Team assignments for the next 2 weeks were decided at the meeting:

  1. (James, Alicia) Understanding and re-implementing the UMTN architecture.
    • Reading and writing a lot of Pytorch and integrating UMTN’s custom CUDA kernels with Pytorch (rather than rewriting them from scratch, which would be impractical).
    • You can reference the original source code and use the custom CUDA kernels, but should try to rewrite the Pytorch code “from scratch” whenever possible (both for learning the network structure better and so that we can get the experience of writing and maintaining more complex Pytorch code).
  2. (Praveen, Andrew) Experiments related to training the UTMN.
    • e.g. training on new data, changing hyperparameters, adding a new loss term or even modifying the architecture
    • You can use the original source code for experiments
  3. (Jasmine, Jim) Experiments related to evaluating the UTMN.
    • e.g. adding two latent space vectors together and seeing what the decoded result is (this was also done in the original paper – perhaps try another modification of latent vectors e.g. an affine transform?), training a neural network on the latent space or otherwise generating/modifying latent space vectors, evaluating on new data
    • You can use the original source code and the pretrained model.

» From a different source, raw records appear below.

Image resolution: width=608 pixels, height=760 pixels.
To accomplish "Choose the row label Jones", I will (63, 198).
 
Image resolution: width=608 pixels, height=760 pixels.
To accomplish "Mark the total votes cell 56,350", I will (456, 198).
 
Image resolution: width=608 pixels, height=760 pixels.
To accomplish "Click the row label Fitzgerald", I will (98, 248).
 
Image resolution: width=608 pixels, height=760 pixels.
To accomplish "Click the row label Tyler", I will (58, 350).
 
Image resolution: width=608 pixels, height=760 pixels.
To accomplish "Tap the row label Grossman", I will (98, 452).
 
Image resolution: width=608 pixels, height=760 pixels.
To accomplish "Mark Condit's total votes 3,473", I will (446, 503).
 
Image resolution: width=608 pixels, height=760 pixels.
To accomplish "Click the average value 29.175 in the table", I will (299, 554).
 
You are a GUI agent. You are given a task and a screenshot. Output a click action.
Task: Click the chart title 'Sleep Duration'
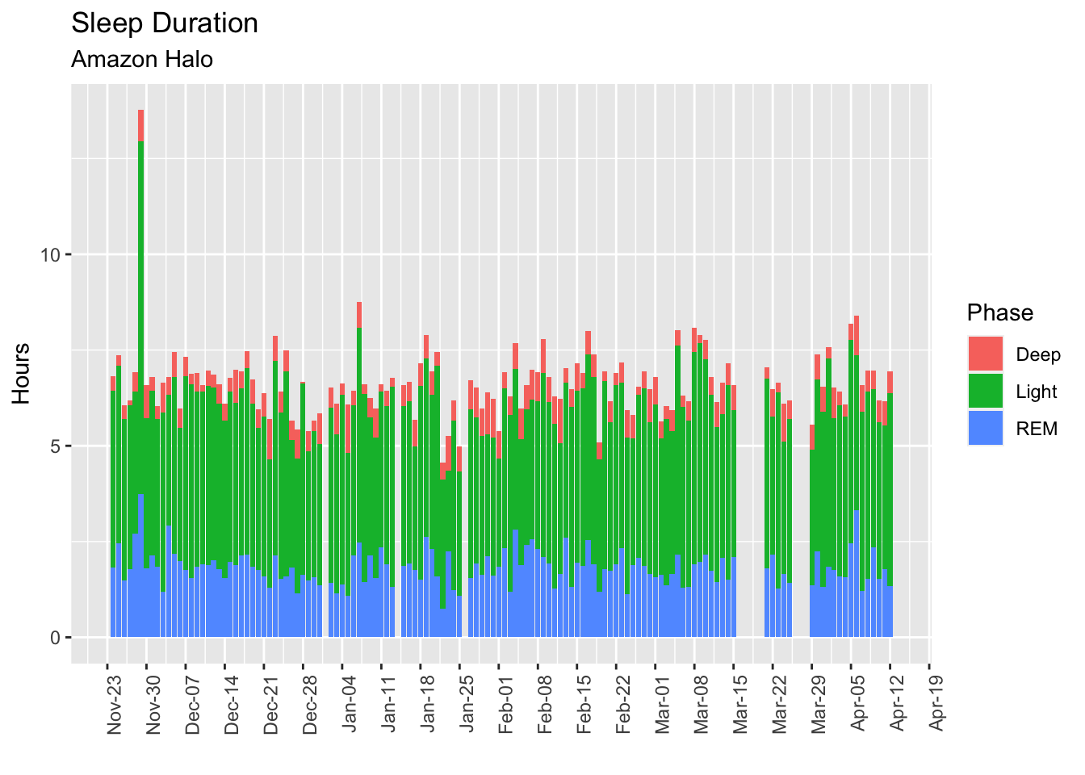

What to do by next meeting

If you missed the meeting:

Reimplementation team:

Training experiments team:

  • Brainstorm ideas for experiments
  • Run a training experiment (currently in progress)

Evaluation experiments team:

  • Brainstorm ideas for experiments
  • Try to get the sample code to run on CSUA using the pretrained model. When I did this there were a lot of issues to debug (like compiling the CUDA kernels for the CSUA’s GPUs). So let me know if anything breaks, as it almost certainly will.

Presenter for GM:

  • Present results of this week’s meeting at GM
  • TBD whether we can use this summary document or will need to create a Google slide.
Written on February 29, 2020